━━ Dataset excerpts ━━
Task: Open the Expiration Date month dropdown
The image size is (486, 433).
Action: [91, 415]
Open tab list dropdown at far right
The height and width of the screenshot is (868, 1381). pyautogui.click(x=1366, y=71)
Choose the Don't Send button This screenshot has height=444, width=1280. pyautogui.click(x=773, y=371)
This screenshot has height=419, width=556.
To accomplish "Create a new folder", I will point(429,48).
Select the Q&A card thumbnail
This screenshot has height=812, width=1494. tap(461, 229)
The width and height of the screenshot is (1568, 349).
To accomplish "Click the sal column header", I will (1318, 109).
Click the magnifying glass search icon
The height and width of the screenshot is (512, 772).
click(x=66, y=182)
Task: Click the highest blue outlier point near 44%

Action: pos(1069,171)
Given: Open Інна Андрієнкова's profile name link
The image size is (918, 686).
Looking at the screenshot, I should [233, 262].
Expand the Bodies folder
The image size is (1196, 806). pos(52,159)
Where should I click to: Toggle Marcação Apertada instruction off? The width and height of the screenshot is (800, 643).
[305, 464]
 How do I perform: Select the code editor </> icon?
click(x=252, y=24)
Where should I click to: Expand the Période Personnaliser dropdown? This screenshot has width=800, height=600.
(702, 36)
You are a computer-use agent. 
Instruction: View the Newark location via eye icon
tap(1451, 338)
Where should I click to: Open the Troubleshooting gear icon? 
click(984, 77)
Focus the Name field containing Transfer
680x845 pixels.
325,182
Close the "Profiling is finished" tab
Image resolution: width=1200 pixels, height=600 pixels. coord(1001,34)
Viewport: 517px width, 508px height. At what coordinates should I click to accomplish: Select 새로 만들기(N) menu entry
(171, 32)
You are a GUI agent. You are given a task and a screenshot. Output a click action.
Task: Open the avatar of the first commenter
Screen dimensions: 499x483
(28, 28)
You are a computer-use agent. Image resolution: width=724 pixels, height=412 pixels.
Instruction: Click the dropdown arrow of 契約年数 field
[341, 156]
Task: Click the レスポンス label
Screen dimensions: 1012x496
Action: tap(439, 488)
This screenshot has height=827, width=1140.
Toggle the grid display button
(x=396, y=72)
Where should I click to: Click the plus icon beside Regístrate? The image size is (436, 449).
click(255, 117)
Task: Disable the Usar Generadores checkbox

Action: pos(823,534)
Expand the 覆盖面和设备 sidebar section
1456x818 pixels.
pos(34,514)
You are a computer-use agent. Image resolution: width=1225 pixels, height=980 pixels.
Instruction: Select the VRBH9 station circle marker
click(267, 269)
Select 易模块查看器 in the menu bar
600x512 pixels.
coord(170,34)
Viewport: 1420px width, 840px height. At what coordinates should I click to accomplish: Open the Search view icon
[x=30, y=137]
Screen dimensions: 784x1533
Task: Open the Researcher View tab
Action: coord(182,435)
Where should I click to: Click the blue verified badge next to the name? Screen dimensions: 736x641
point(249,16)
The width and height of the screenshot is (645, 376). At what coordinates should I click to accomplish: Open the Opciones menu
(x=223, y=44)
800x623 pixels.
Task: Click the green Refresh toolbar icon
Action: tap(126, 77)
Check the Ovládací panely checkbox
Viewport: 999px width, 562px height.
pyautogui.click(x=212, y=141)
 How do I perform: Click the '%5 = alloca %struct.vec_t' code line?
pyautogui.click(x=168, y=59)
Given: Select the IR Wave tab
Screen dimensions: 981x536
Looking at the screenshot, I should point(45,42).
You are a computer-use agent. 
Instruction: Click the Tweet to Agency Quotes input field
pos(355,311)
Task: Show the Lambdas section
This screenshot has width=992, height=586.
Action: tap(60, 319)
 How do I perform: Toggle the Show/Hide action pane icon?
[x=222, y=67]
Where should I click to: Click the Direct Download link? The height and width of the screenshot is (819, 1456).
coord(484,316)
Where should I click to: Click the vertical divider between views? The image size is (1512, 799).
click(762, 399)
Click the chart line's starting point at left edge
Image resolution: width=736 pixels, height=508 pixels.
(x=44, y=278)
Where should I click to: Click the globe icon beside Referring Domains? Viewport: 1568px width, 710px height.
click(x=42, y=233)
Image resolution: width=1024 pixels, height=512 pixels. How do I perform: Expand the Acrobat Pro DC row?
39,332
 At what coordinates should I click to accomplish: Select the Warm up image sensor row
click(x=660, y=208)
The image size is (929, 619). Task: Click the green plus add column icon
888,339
━━━
Task brief:
Copy out every line from the one containing "Where should I click to: Expand" down to the one containing "pos(34,514)", both included, unchanged.

Task response:
Where should I click to: Expand the Période Personnaliser dropdown? This screenshot has width=800, height=600.
(702, 36)
You are a computer-use agent. 
Instruction: View the Newark location via eye icon
tap(1451, 338)
Where should I click to: Open the Troubleshooting gear icon? 
click(984, 77)
Focus the Name field containing Transfer
680x845 pixels.
325,182
Close the "Profiling is finished" tab
Image resolution: width=1200 pixels, height=600 pixels. coord(1001,34)
Viewport: 517px width, 508px height. At what coordinates should I click to accomplish: Select 새로 만들기(N) menu entry
(171, 32)
You are a GUI agent. You are given a task and a screenshot. Output a click action.
Task: Open the avatar of the first commenter
Screen dimensions: 499x483
(28, 28)
You are a computer-use agent. Image resolution: width=724 pixels, height=412 pixels.
Instruction: Click the dropdown arrow of 契約年数 field
[341, 156]
Task: Click the レスポンス label
Screen dimensions: 1012x496
Action: tap(439, 488)
This screenshot has height=827, width=1140.
Toggle the grid display button
(x=396, y=72)
Where should I click to: Click the plus icon beside Regístrate? The image size is (436, 449).
click(255, 117)
Task: Disable the Usar Generadores checkbox

Action: pos(823,534)
Expand the 覆盖面和设备 sidebar section
1456x818 pixels.
pos(34,514)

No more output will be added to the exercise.